Coder Social home page Coder Social logo

dsc-instant-datascience-ds-working-group's Introduction

Instant Data Science

When starting any course, you likely look at the syllabus to see what's covered and ask yourself if you can do it. In this lesson, we'll hope to give you a sense of how, with just a little bit of knowledge, you can make some real progress in using programs to answer questions with data.

To do so, we will be introducing the following topics:

  • Data types: working with text and data
  • Variables: storing data
  • Lists: working with data in an ordered collection
  • Dictionaries: representing data as a collection of attributes
  • Loops and iteration: repeating a sequence of instructions
  • Data visualization: using plots to display data
  • Functions: defining and running specific procedures in code

This lesson will offer a brief glimpse into each of these topics.
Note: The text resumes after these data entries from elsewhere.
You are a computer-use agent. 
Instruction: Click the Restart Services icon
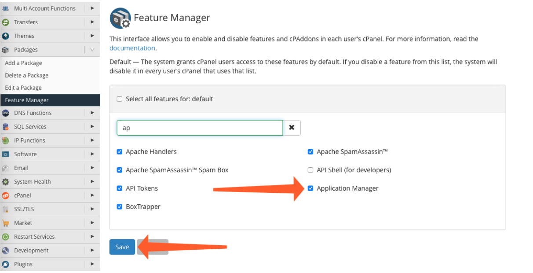(x=6, y=237)
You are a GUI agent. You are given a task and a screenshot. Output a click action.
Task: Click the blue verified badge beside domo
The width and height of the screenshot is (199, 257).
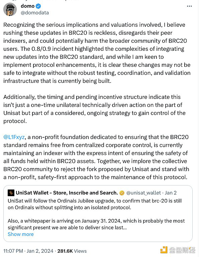pyautogui.click(x=38, y=6)
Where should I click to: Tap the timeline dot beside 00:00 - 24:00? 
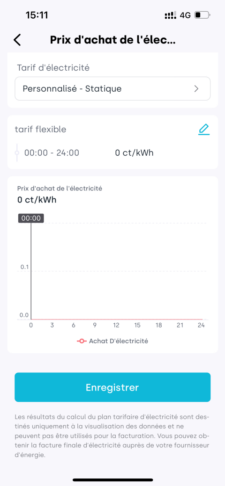click(17, 153)
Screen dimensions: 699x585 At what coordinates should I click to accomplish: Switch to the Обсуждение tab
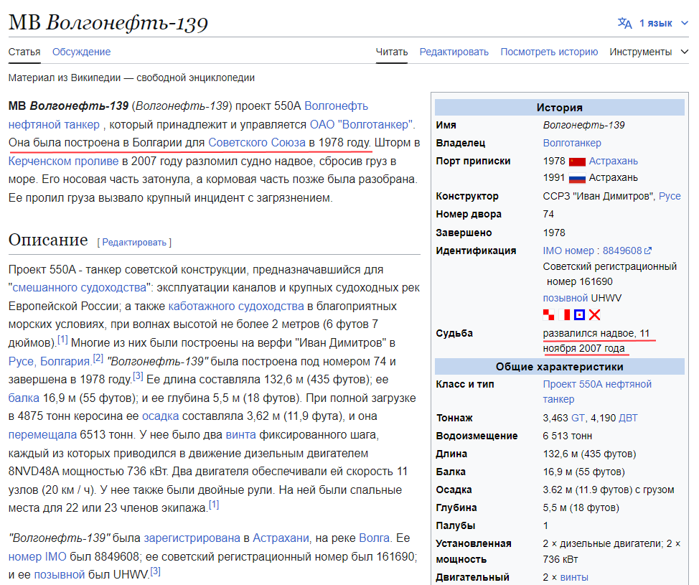pyautogui.click(x=80, y=52)
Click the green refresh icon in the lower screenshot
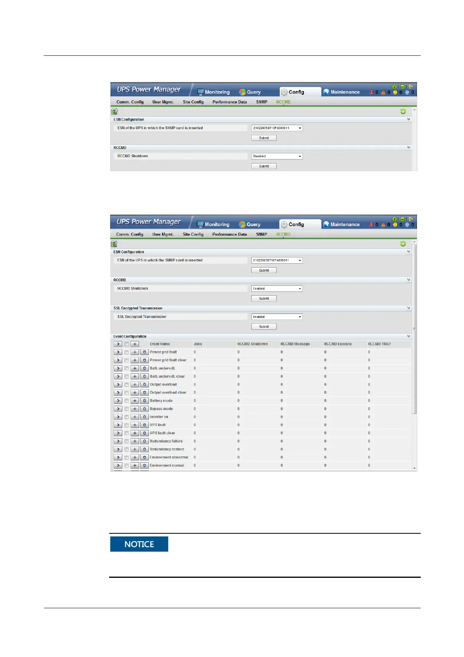 (x=403, y=244)
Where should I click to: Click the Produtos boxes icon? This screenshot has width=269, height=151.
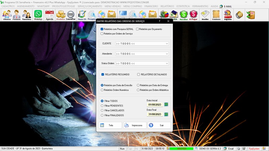coord(61,15)
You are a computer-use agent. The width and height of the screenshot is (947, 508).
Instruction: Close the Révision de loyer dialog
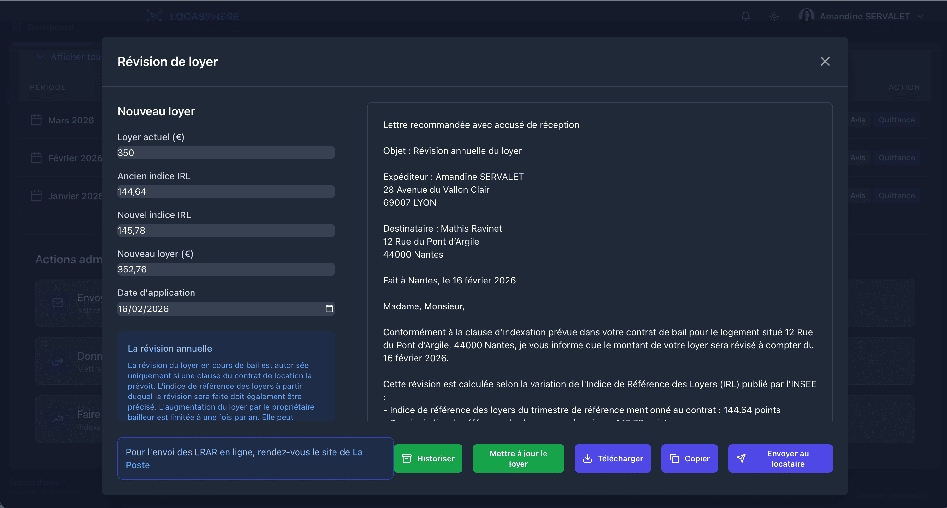[825, 61]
In the rest of the course, we will provide lessons and labs on each of these topics to break down the material step by step. Let's get started!

Song Analysis

What makes a hit record? Does repetitiveness help? Is our music getting more repetitive over time? Questions like these were asked by the great computer scientist Donald Knuth in 1977, and then they were asked again and answered, by Colin Morris in this article.
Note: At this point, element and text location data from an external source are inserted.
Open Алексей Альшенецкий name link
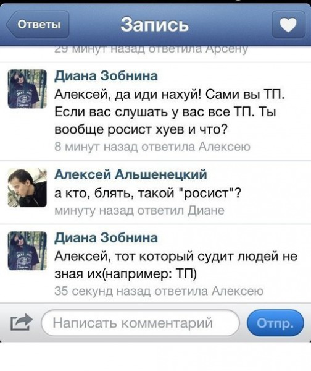This screenshot has width=311, height=371. [131, 174]

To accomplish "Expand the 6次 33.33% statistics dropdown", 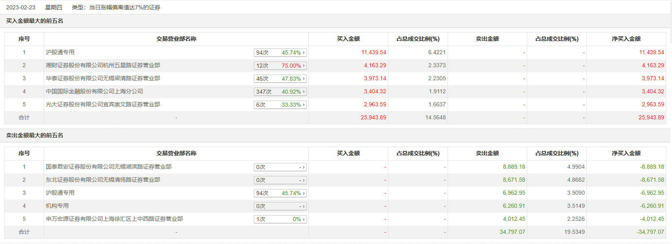I will [x=304, y=105].
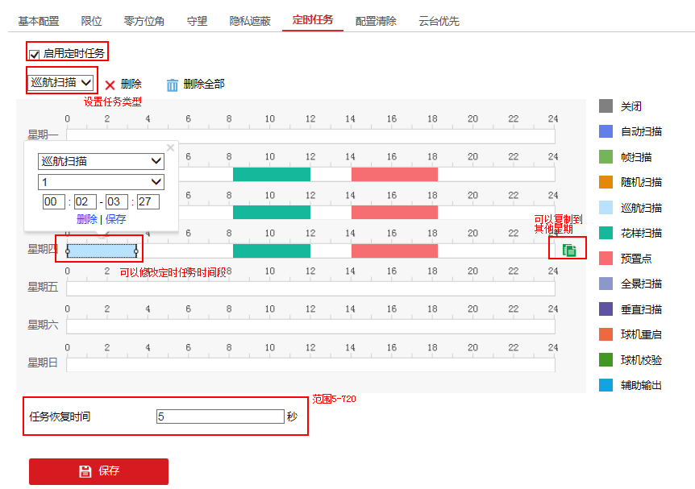
Task: Select the blue Thursday time segment
Action: point(102,251)
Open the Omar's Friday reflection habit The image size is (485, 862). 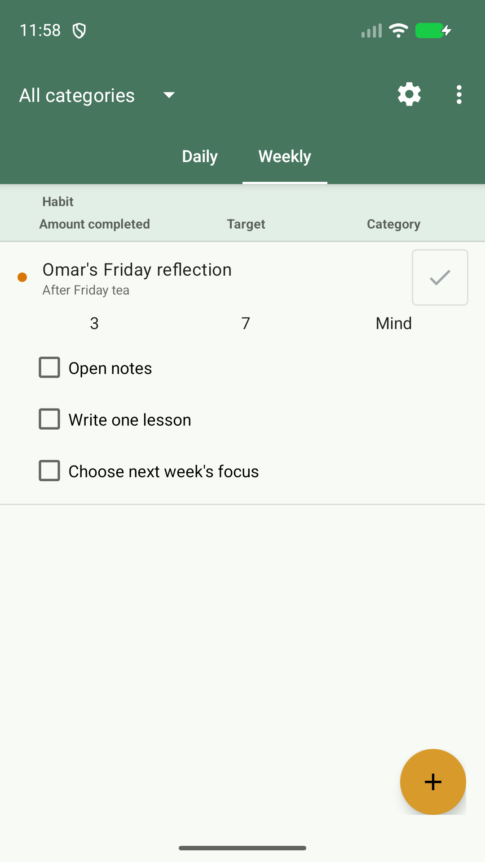[x=137, y=270]
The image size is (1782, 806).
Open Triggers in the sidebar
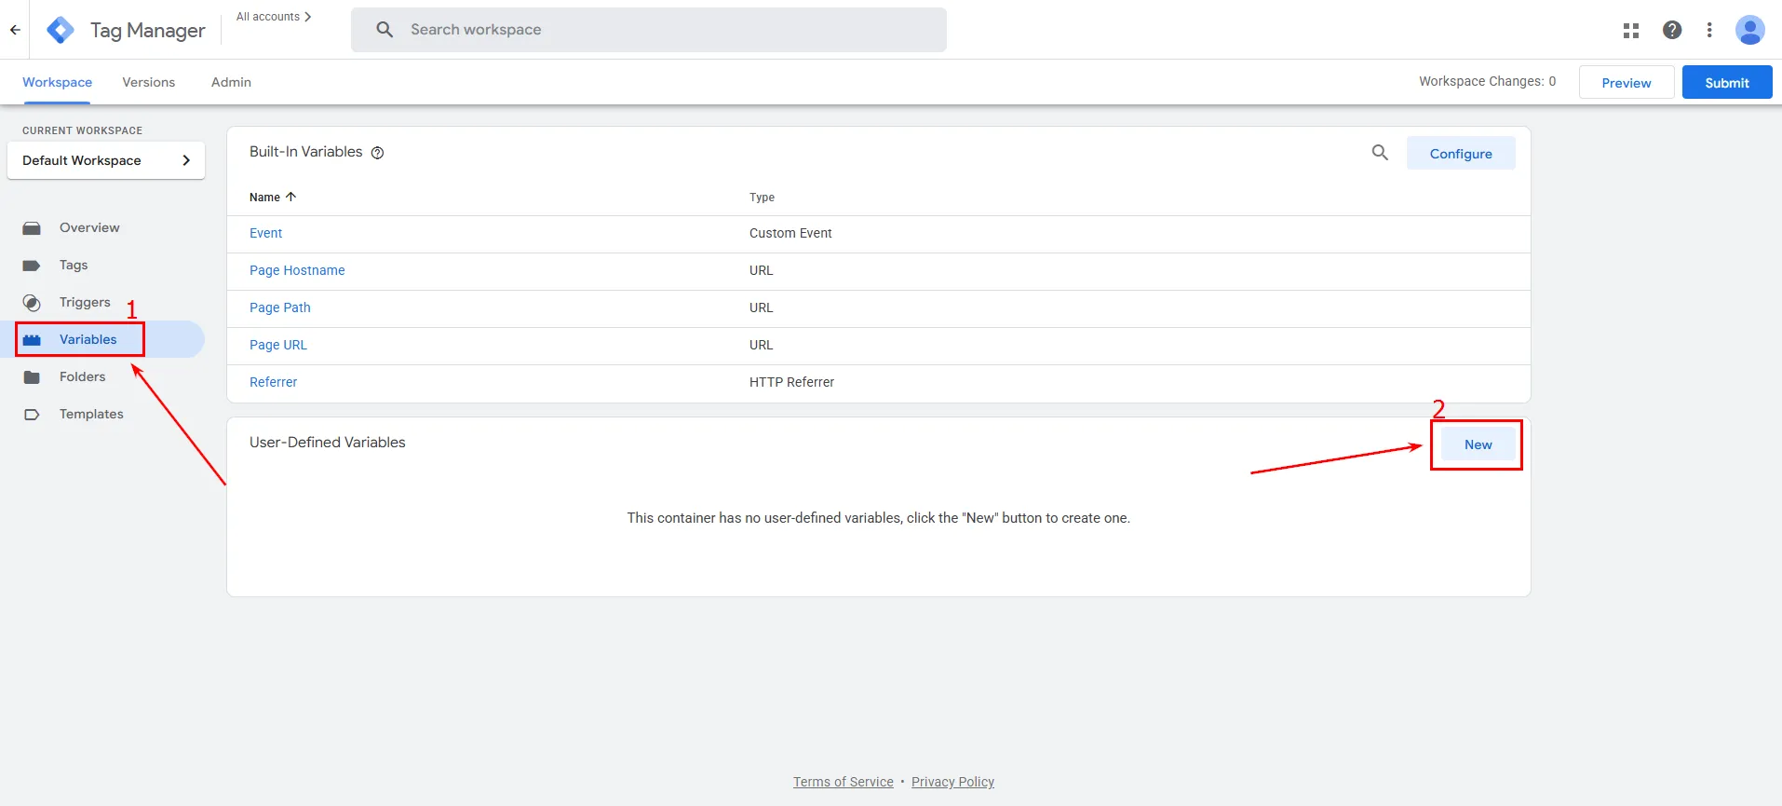85,303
Here is a chart that Colin Morris produced showing some of the most repetitive popular artists. How was something like this made and calculated?
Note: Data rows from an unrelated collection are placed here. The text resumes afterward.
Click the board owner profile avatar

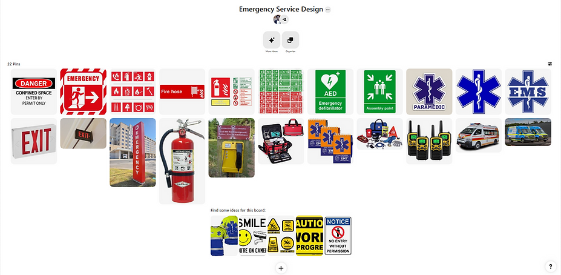tap(277, 20)
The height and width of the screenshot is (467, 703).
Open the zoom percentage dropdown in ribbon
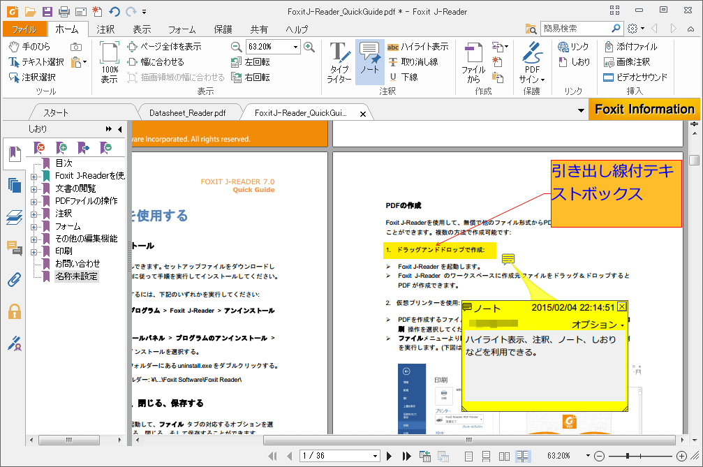pos(296,47)
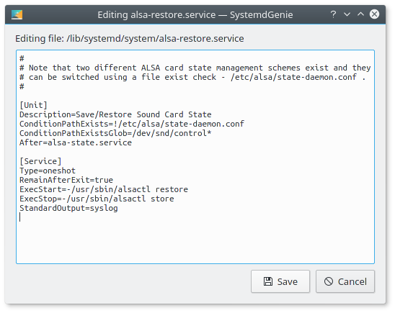Place cursor on After=alsa-state.service line
The image size is (395, 313).
click(76, 142)
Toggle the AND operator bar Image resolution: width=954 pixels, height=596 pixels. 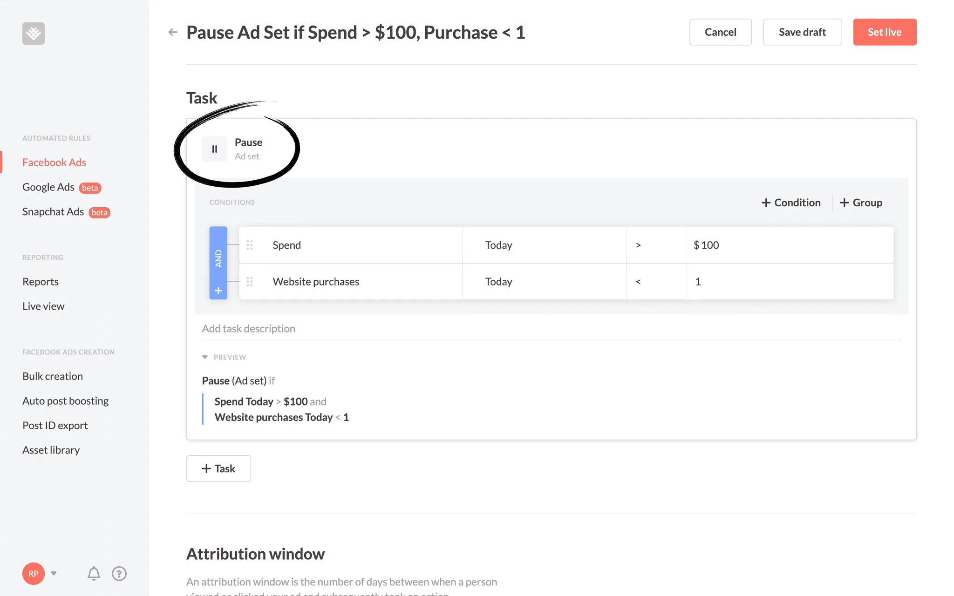[x=218, y=258]
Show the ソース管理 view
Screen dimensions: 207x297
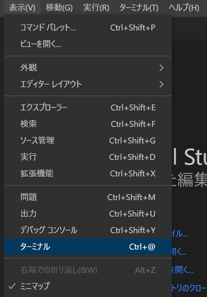click(88, 140)
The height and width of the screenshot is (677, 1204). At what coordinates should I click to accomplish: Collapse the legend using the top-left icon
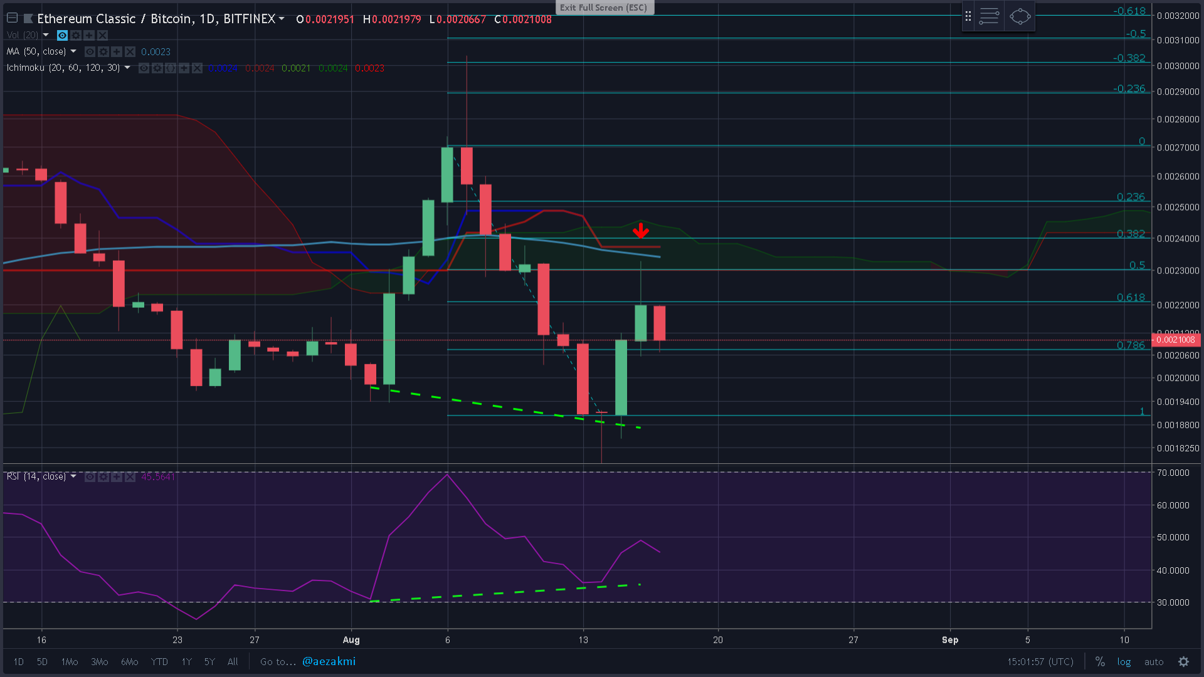click(x=12, y=18)
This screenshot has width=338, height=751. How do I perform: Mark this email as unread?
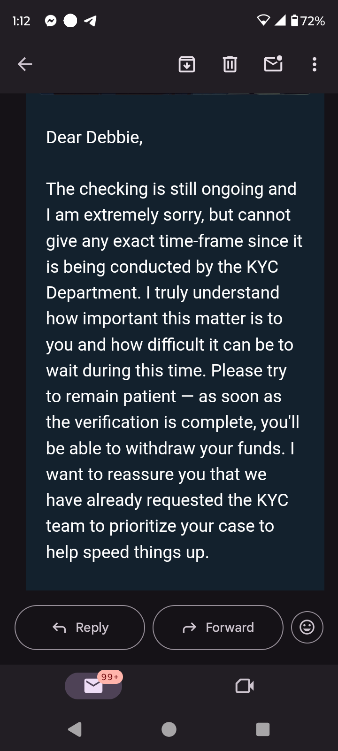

After finishing the first section of our full-time data science curriculum, you will be able to produce the kind of data analysis you see in Colin Morris' article. Awesome, right?

Analyzing one song

Let's take the song Barbara Ann, the most repetitive song of the Beach Boys which was remastered by the cast of Saved by the Bell in 1990.

How did the cast learn all of the words so easily? Repetition. Here are some of the lyrics.

Ah, ba ba ba ba Barbara Ann
Ba ba ba ba Barbara Ann

Oh Barbara Ann take my hand
Barbara Ann
You got me rockin' and a-rollin'
Rockin' and a-reelin'
Barbara Ann ba ba
Ba Barbara Ann

...more lyrics...

Ba ba ba ba Barbara Ann
Ba ba ba ba Barbara Ann

It keeps going, but you get the point. Now let's say that we wanted to count up how many times each word in the above selection appears. Without a computer, we could do the following:

  • Place each of the words on a separate index card
  • Designate a spot for each unique word in our index cards
  • Then, flip through the index cards one by one
  • While flipping through each index card, find its designated pile and increase the size by one

Let's call these steps above our plan. At the end of this lesson and after completing each step of our above plan, we will have a chart, like the one below, giving us a visualization of the most repetitious words in the Beach Boys' song, Barbara Ann.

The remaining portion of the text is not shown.